An intentional throat clearing – "ahem" – is like a nudge, a discrete way to get someone's attention, a social cue to back off, a hint to change the subject, or to express doubt. Repetitive, chronic, or excessive throat clearing could be a sign or symptom indicating an underlying condition.
What could be causing my excessive throat clearing?
A common cause of throat clearing is a change to the mucus. If there is too much mucus, if it is too thick, or if it drips back from the nose into the throat, a person will feel a need to clear the mucus. This often happens during a cold, flu, sinusitis, or an allergy flare-up.

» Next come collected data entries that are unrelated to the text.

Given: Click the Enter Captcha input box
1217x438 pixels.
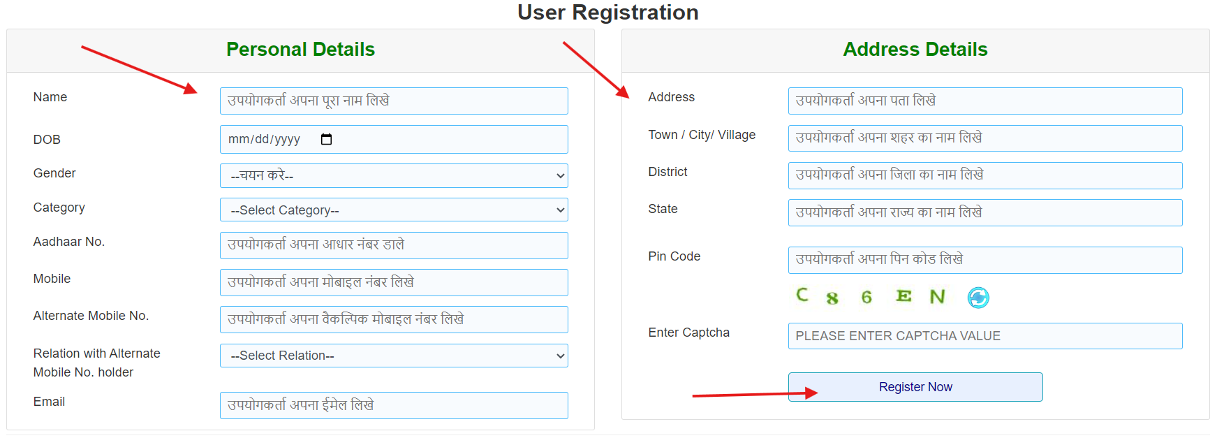Looking at the screenshot, I should (x=984, y=336).
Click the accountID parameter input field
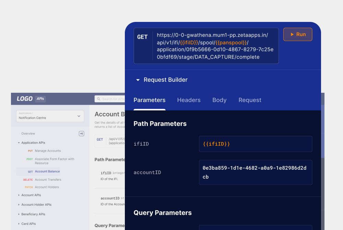Image resolution: width=343 pixels, height=230 pixels. [x=255, y=172]
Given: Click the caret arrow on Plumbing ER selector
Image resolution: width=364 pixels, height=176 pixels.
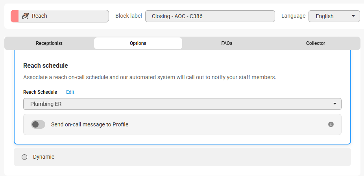Looking at the screenshot, I should pos(334,104).
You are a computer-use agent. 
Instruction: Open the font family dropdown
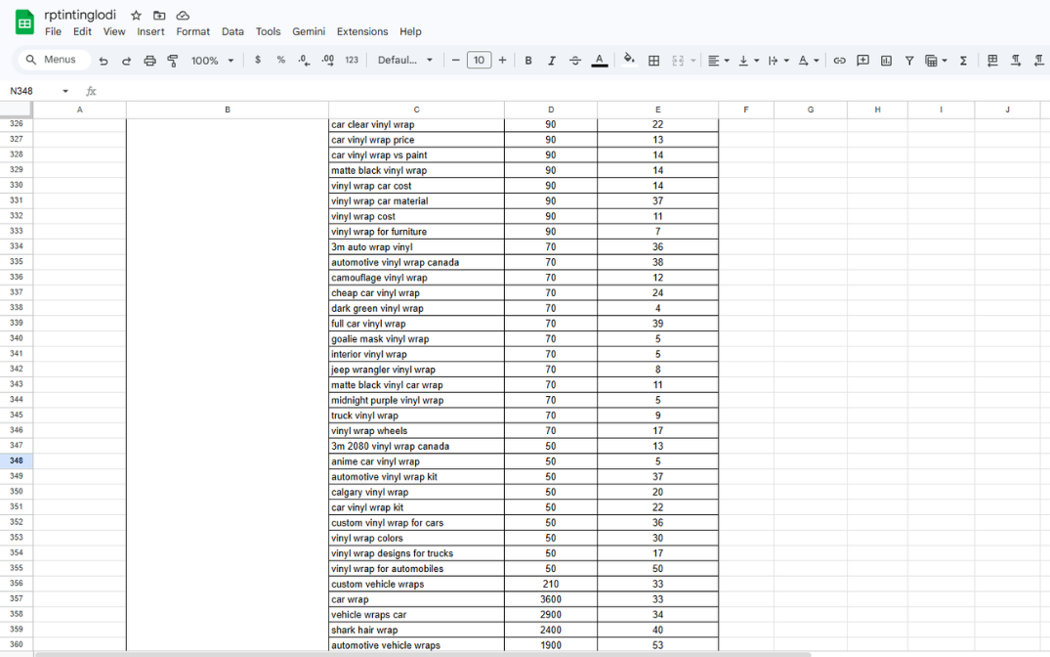pos(405,61)
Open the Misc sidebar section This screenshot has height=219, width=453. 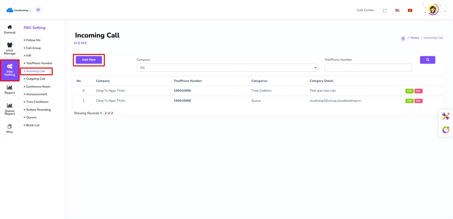coord(10,129)
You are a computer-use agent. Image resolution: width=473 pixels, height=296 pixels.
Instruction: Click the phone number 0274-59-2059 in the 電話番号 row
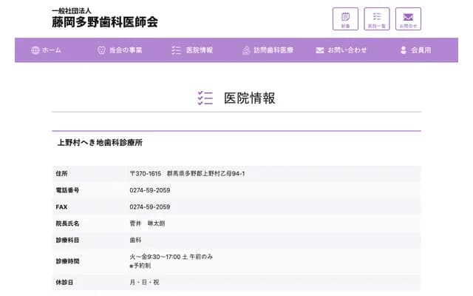[x=149, y=190]
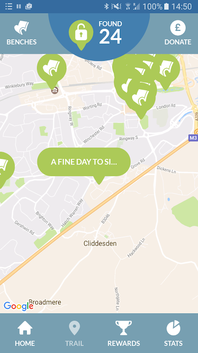This screenshot has width=198, height=353.
Task: Open the Stats pie chart icon
Action: pyautogui.click(x=173, y=328)
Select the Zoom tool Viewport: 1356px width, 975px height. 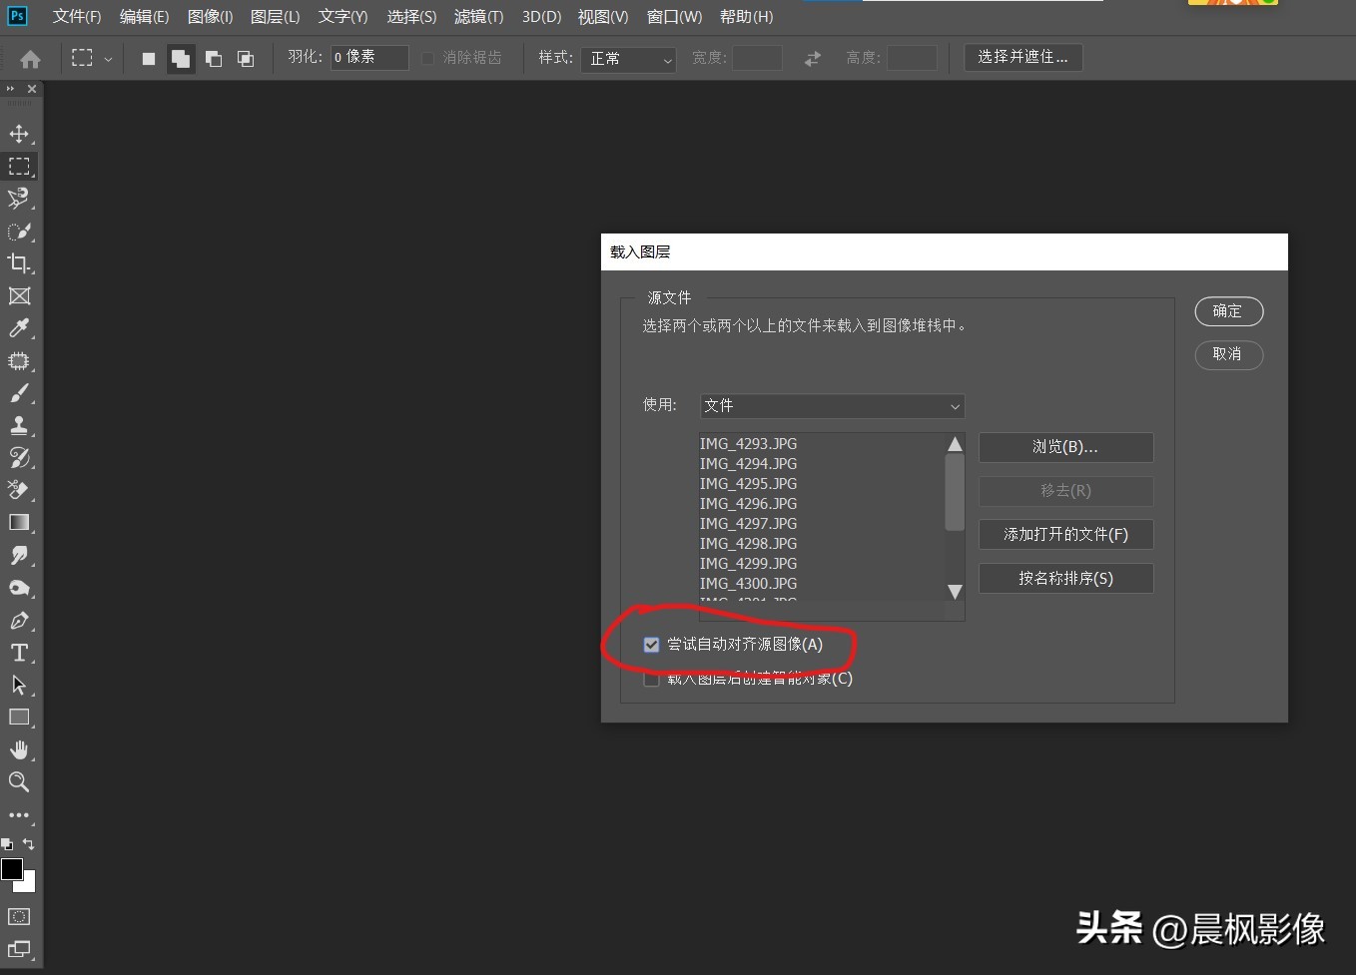(x=19, y=782)
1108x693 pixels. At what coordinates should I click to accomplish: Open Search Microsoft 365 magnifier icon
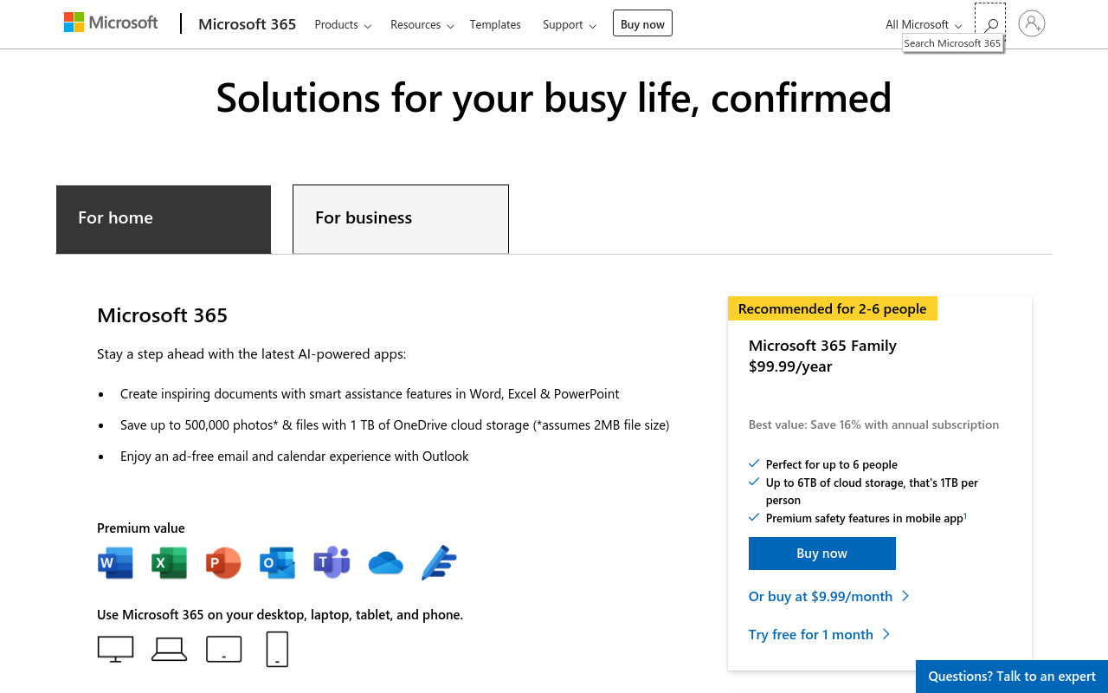(x=990, y=24)
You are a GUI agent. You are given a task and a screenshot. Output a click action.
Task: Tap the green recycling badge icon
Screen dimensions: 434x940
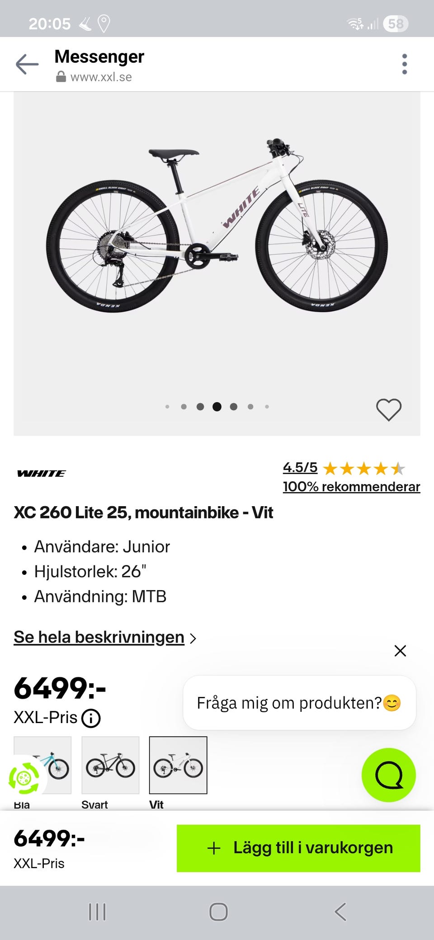coord(24,778)
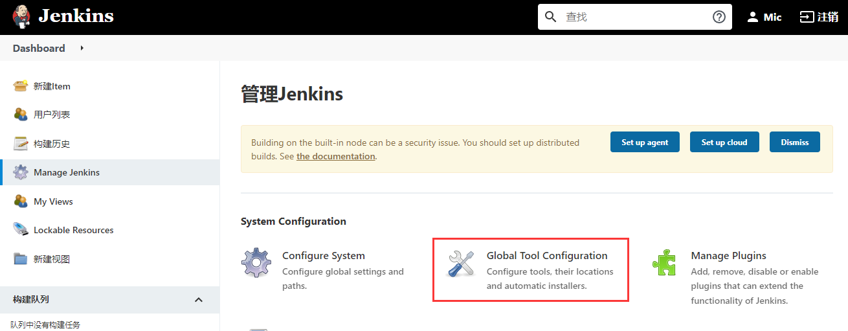This screenshot has width=848, height=331.
Task: Click the Manage Jenkins gear icon in sidebar
Action: click(21, 172)
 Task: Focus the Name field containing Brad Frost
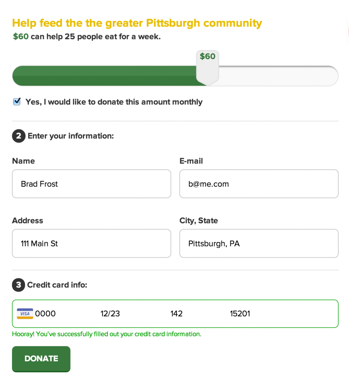click(x=91, y=184)
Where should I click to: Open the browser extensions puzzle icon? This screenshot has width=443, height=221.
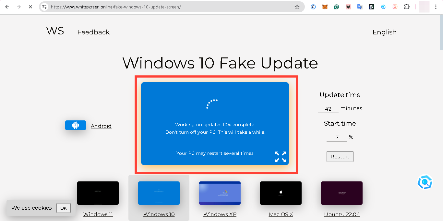[x=407, y=6]
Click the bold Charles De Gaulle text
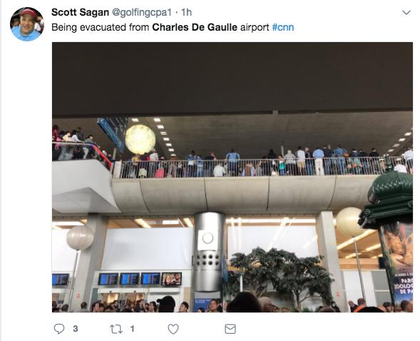Screen dimensions: 420x341 pyautogui.click(x=195, y=27)
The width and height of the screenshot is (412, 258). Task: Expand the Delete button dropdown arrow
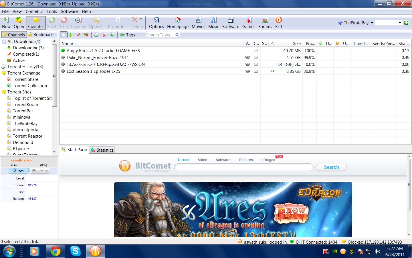(x=141, y=19)
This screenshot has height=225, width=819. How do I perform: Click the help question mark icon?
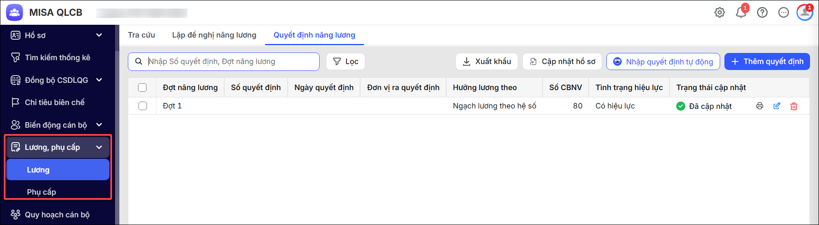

Stomach acid due to gastroesophageal reflux (GERD) can flow back up into the throat and cause irritation that triggers throat clearing. Food can sometimes become trapped in a small pouch in the throat (called pharyngeal diverticula) and lead to food regurgitation, bad breath, difficulty swallowing, as well as coughing and repetitive throat clearing. Throat clearing may also be common among those with swallowing problems like dysphagia.
Certain medications may cause cough and repetitive throat clearing, such as angiotensin-converting enzyme (ACE) inhibitors or angiotensin receptor blocker (ARB), a medication that helps to relax blood vessels and is prescribed for high blood pressure and heart conditions.
In some cases, chronic or excessive throat clearing can be caused by a vocal cord injury or dysfunction, as with benign vocal cord lesions (nodules, polyps, cysts) that develop because of vocal misuse or abuse.
Food allergies or sensitivities to food ingredients can also cause irritation to the lining, causing mucus buildup and throat clearing. You can avoid the problem by avoiding the food that's causing it.
Anatomical causes, such as very large tonsils or a very long uvula, can also trigger irritation and cause throat clearing. You can treat the problem by surgery (removal of tonsils or uvula).
Throat clearing may also be a sign of asthma or a warning of an approaching asthma attack.
For some people, throat clearing may just be a habit.
Should I be worried about my throat clearing?
Excessive, repetitive throat clearing can cause vocal cord trauma and hoarseness. Your vocal cords are two taut bands of muscle that vibrate in order to make sound. When you clear your throat, you cause the vocal cords to slam together.
Seek medical advice if your throat clearing is disruptive to your life. You may be able to track down the root cause or find help to resolve the habit. In some instances, throat clearing may point your doctor toward a diagnosis of an underlying condition.
How can I break the throat clearing habit?
If throat clearing is in fact a habit, you can take steps to break it. Drink plenty of water to keep your vocal cords lubricated. When you feel the urge to clear your throat, take sips of water. In one observational study, ice cold carbonated water was found to be especially effective. Swallow your saliva to flush out mucus. Try a gentle, breathy cough that may be more protective of your vocal cords than the usual clearing. Or try humming, laughing, or talking your way through the moment.